Sans connaître l’origine de ce qu’ils prennent pour des faits scientifiques, de nombreux juges confient des enfants victimes à la garde de violeurs, instituant un véritable négationnisme de l’inceste. Il y a dix ans, j’avais infiltré durant quelques mois, pour les besoins d’un film, des mouvements d’hommes anti-féministes de Montréal, en me faisant passer pour l’un des leurs. Ces groupes théorisent la haine des femmes, justifient la violence conjugale, défendent la proéminence de l’homme sur la société. Organisés en mouvements « masculinistes » marginaux, ils ont acquis une notoriété au Québec en travestissant leur combat « pour les hommes » en lutte « pour les pères ». Ils m’ont enseigné comment cette vitrine leur ouvrait toutes grandes les portes des plus importants médias. Ils commencèrent ainsi à faire de l’escalade sur des ponts de Montréal ou au parlement de Londres, pour dénoncer une justice « tournée contre les hommes ».Le volet le plus violent de leur idéologie est le discours ambigu à propos de la pédophilie.
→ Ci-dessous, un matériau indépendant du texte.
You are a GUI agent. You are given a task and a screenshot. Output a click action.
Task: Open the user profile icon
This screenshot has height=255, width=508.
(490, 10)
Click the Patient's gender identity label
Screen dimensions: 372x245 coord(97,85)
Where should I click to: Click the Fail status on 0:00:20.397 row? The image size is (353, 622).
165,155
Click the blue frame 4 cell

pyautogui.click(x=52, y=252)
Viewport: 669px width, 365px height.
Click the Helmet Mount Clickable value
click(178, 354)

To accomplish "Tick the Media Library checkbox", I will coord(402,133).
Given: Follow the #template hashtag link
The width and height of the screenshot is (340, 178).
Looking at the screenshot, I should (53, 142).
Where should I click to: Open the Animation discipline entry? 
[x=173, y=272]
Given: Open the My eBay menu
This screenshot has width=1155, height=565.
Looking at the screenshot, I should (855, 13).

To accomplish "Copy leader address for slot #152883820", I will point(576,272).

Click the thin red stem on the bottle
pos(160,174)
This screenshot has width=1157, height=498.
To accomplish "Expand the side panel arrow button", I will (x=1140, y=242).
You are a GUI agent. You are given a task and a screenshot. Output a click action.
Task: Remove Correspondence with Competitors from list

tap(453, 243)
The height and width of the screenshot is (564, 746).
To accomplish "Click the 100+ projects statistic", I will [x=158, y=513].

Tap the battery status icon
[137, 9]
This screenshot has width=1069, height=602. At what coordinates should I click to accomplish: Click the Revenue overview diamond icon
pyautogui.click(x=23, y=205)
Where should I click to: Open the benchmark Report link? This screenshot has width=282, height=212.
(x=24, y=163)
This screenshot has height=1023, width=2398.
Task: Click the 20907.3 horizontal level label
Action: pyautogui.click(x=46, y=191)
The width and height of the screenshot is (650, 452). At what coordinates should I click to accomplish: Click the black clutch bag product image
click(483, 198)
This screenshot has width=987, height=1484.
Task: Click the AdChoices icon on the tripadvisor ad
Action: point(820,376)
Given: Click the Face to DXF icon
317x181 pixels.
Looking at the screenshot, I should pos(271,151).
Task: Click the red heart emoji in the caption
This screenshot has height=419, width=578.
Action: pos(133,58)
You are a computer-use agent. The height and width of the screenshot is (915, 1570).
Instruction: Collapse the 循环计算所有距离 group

L’inceste est, à leurs yeux, un phénomène beaucoup trop criminalisé et une stratégie des femmes pour écarter les pères de leur famille, en forçant les enfants à inventer des agressions sexuelles commises par ceux-ci. En défense des agresseurs sexuels qui seraient systématiquement accusés à tort, ces hommes me firent l’éloge du « Syndrome d’Aliénation Parentale » (SAP) de Richard A. Gardner.
Genèse du concept de « Syndrome d’Aliénation Parentale »
R. Gardner est un psychiatre américain qui cherchait la notoriété dans les années 80. Mentant sur ses titres, il a écrit toutes sortes d’articles qu’aucune revue n’a accepté de publier et a fini par éditer tout son travail à compte d’auteur. A la recherche du concept qui le rende célèbre, il valorise la pédophilie considérée comme une pratique positive dans le cadre de la survie de l’espèce humaine. Gardner s’en prend violemment aux thérapeutes qui croient que le viol d’un enfant par un adulte « est immanquablement traumatisant pour l’enfant » et attribue l’origine de l’interdiction de l’inceste aux Juifs de l’Antiquité…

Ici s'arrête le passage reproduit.